## Given text
--------------------------------------------------
An RPS is generally considered compatible with New England’s competitive wholesale markets. An independent group of economists that oversee New England’s wholesale electricity market consider RECs to be permissible sources of revenue in the context of the broader market. In other words, RECs are not generally viewed as interfering with the economics of the regional market, and that RECs are generally available to the competitive marketplace is an important factor in that determination. (This is in contrast to a long-term contract with a select resource or project, for example.) Other factors that lead economists and many market participants to be comfortable with RECs working within the competitive markets include the fact that RECs are:
- “tradable throughout the New England Control Area” and not “restricted to resources within a particular state or other geographic sub-region;”
- “available to all resources of the same physical type . . . regardless of the resource owner;” and
- “offered broadly by state or local government and that are not expressly intended to reduce prices”
In the competitive market, RPS-eligible resources supplement their electricity market revenues with REC market revenues. As described above, resources earn energy, capacity, and ancillary service revenues through the wholesale markets administered by ISO-NE. REC revenues provide an additional income stream. The combination of the revenues, less variable and fixed costs, determines profitability. Notably, when a resource participates in the capacity market (the one that provides the remainder of a resources’ revenue requirement), economists that oversee the market consider REC revenues factored into a resource’s offer price to be legitimate competitive behavior. Thus, resources that get revenue from an RPS program have no impediment to participation in the regional markets.
--------------------------------------------------
(Records from a collection)
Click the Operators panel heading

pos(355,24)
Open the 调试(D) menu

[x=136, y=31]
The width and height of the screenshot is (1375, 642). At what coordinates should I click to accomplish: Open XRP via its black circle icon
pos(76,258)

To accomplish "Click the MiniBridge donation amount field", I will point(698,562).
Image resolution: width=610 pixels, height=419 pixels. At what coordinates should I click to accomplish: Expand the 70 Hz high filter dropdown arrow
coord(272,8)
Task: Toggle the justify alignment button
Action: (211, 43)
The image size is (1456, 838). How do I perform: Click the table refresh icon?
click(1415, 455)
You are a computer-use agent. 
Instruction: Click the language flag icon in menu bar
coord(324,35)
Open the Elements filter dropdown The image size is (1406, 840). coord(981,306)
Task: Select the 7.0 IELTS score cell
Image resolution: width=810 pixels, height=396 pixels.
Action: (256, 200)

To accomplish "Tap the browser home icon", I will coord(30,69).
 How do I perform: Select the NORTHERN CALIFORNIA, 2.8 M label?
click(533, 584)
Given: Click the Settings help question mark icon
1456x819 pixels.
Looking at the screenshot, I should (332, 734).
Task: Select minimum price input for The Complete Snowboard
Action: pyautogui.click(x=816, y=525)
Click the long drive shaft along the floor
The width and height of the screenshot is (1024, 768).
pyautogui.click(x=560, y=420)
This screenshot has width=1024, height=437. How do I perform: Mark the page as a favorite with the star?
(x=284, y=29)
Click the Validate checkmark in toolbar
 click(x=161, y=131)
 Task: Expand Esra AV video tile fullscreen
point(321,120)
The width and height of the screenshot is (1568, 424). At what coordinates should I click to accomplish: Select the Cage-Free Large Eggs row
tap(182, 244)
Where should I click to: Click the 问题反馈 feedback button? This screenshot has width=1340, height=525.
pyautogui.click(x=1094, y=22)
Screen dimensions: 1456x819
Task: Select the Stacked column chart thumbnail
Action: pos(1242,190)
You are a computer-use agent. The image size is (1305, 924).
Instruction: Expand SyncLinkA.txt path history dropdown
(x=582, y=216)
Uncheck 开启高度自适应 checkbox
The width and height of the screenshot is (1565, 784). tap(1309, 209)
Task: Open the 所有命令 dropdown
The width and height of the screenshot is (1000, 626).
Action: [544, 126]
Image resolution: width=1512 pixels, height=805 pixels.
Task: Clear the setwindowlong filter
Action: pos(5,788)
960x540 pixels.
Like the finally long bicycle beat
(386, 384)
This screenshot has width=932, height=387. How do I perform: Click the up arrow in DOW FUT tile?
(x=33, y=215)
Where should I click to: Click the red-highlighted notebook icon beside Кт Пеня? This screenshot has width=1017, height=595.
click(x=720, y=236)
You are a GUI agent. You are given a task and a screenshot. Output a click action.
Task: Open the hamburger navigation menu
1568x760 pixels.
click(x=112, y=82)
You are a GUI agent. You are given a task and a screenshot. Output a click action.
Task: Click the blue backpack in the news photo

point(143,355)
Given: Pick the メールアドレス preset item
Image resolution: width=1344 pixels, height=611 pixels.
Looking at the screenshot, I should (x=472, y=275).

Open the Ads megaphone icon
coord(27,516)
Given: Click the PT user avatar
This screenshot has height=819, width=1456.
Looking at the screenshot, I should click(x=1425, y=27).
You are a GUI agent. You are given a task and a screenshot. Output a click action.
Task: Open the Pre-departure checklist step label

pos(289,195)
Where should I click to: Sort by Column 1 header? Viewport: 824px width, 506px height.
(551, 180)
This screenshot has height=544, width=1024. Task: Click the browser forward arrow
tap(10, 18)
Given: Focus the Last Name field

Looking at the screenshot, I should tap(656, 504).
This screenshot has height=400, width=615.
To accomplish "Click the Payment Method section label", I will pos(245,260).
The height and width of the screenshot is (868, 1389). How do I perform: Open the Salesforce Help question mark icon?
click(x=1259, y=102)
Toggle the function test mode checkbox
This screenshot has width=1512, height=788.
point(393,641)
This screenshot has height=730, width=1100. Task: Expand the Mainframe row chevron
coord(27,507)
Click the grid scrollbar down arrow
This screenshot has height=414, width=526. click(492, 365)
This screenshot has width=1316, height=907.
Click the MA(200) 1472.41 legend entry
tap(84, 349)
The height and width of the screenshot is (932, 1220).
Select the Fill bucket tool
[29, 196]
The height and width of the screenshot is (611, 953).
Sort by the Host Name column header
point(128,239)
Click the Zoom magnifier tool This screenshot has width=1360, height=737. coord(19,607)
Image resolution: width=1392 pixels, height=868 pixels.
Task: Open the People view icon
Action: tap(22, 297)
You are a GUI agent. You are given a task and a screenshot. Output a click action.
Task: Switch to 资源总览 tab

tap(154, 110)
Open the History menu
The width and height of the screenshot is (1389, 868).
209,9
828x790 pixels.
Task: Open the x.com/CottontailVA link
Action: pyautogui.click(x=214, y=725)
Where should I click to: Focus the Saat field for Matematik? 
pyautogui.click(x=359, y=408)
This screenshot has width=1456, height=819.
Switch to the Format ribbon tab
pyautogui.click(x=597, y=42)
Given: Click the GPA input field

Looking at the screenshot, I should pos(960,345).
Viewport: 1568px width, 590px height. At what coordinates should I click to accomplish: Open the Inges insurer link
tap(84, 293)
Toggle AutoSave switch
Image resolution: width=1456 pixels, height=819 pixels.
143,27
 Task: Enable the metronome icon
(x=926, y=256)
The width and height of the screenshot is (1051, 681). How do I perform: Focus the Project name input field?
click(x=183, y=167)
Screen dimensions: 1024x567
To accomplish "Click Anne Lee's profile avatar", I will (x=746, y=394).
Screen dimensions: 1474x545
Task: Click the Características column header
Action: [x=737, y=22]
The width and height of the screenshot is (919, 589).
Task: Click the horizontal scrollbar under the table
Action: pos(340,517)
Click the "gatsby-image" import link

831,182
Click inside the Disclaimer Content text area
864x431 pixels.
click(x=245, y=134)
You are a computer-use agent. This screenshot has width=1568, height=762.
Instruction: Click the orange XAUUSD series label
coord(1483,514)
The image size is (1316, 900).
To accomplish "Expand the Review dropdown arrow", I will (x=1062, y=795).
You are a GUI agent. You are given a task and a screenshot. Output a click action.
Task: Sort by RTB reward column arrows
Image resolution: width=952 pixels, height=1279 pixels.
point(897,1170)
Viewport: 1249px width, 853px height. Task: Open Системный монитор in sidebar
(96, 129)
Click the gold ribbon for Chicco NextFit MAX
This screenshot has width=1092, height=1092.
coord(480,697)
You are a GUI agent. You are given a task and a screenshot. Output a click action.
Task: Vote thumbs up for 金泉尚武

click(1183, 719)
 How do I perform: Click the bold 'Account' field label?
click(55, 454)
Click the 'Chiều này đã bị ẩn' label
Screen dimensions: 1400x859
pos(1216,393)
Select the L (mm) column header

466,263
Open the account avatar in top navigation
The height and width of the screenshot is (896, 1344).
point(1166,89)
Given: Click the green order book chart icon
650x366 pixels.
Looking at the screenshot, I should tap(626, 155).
--------------------------------------------------
## What this exercise asks
• A. In the text on New England's renewable portfolio standard, what do the economists who oversee the capacity market consider legitimate competitive behavior?
• B. Name every revenue source that the text on New England's renewable portfolio standard says an RPS-eligible resource can earn.

## Results in order
• A. Factoring REC revenues into a resource's offer price.

• B.
- Energy revenues
- Capacity revenues
- Ancillary service revenues
- REC revenues